At the same time, courtesy of monitoring devices that probably peek into women’s locker rooms as well, the White Dragon gleefully puts two and two together with Iron Man’s fall, declaring with a threatening outstretched arm that “Tony Stark is Iron Man…and the two who are one...are mine!” If that’s not enough to ensure that we pluck down fifteen cents this time next month, we have a caption posing several key questions:

“Who is this mysterious council?”
“What somber dishonor drives White Dragon to plumb the depths of cutting paranoia?”
“And is this really the last moment of the man named Tony Stark…and thus of his heroic alter ego..Iron Man?”
Spoiler Alert! We get answers to the last one pretty early on in Issue #40 and that’s about it.
Ratings
Writing
Gerry Conway clearly owes Herb Trimpe big time for the fifteen minutes he spent drawing this issue. I say that because this is without a doubt the worst story in the writer’s nine issues - and as you’ve seen and will see - that ain’t no small feat. One major question is whatever possessed Conway to create the White Dragon when Iron Man already has a big-time Asian overlord character with the Mandarin? Like him or not (and I lean a tad to the latter), the Mandarin is a big-time time, scenery-chewing monologuing mastermind. And hey, one of his ten amazing rings controls minds! Plus, the dude’s cache surely would have boosted sales in a title that was clearly shedding readers.

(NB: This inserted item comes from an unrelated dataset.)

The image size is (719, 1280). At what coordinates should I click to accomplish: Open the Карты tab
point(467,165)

Nor is there even a tantalizing hint about the backstory about the White Dragon, the cute woman’s daddy and this mysterious Council. I know that Conway and other writers of this era typically started their stories with no idea how they were going to end them. But if you’re attempting to establish a new member of Iron Man’s Rogue’s Gallery, shouldn’t you at least offer readers some reason to want to know more about him?

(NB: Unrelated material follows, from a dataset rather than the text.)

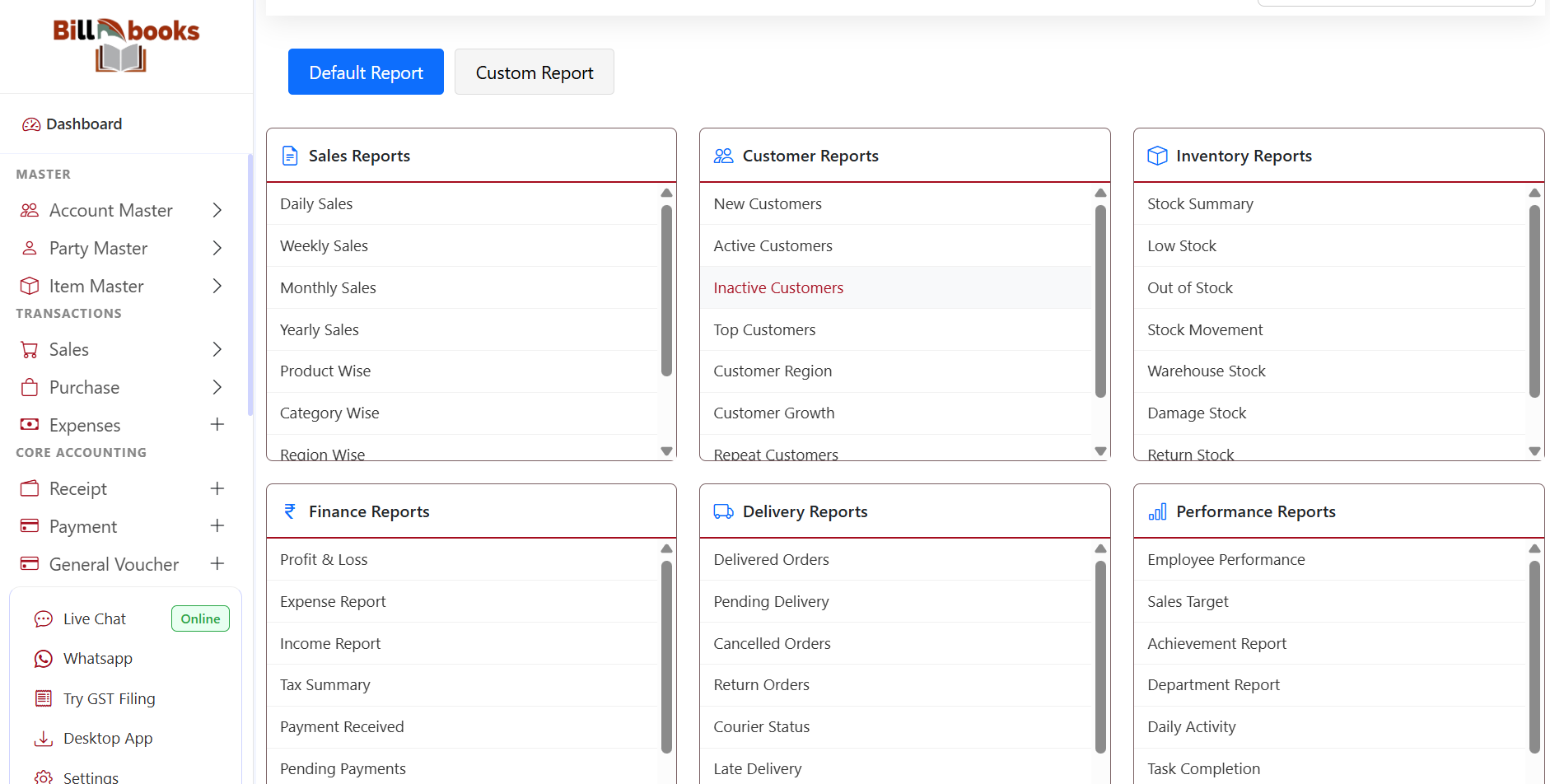The height and width of the screenshot is (784, 1550).
Task: Expand Expenses with the plus icon
Action: tap(217, 425)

I’m beginning to think that by being in a coma, Jasper Sitwell’s the lucky one. 2/10
Art
“I miss you, Don Heck!” are words I didn’t envision ever typing. But even the issues where his limits are fully exposed stands heads and armored shoulders above this mess. While I'm not a card-carrying fan of Her Trimpe, his style worked okay for me on the Hulk when the bulk of the story had the green guy wrestling around with some huge, ugly monster. But his rendering of people struck me as stiff and lifeless. At the same time, anyone can see that this is clearly a rush job. Given that Trimpe inked this, I also strongly believe that various portions of certain panels were inked without even penciling. We’re a couple years before reprints became the response when an artist or writer missed a crucial deadline. As a result, all kidding aside, I’d hate to imagine the short window Herb Trimpe had to complete this issue. 1/10

Wimp Factor
I’m willing to concede that having a metal sliver in your brain dictating your actions could prove a bit debilitating. But damn, I’m not sure there’s a single heroic action taken by Iron Man in this issue. The flying dudes from the giant tubes have their way with him. Best he can do is survive - or hopefully survive - a long fall. 9/10
Villain Rating
Let’s see, we have the White Dragon, a fifth-rate Mandarin knock-off - who's a Fu Manchu knock-off. Then there’s the generic cannon fodder who spilled out of flying tubes required nearly five seconds of the Avenger’s time. The only one who marginally worried me was the Asian woman cozying up to our big bad guy. Mix them all up in a batter for rating of 2/10.
Overall Rating
Weak story coupled with embarrassing art? Is this rating any surprise? 1/10
Additional Nuts & Bolts:
Poor Frankie Majors. After being the star of the previous issue, he's relegated to one panel before fading into permanent obscurity.
Poor Herb Trimpe. At least he receives an opportunity at redemption when he takes over pencils for this series in #82 (1975).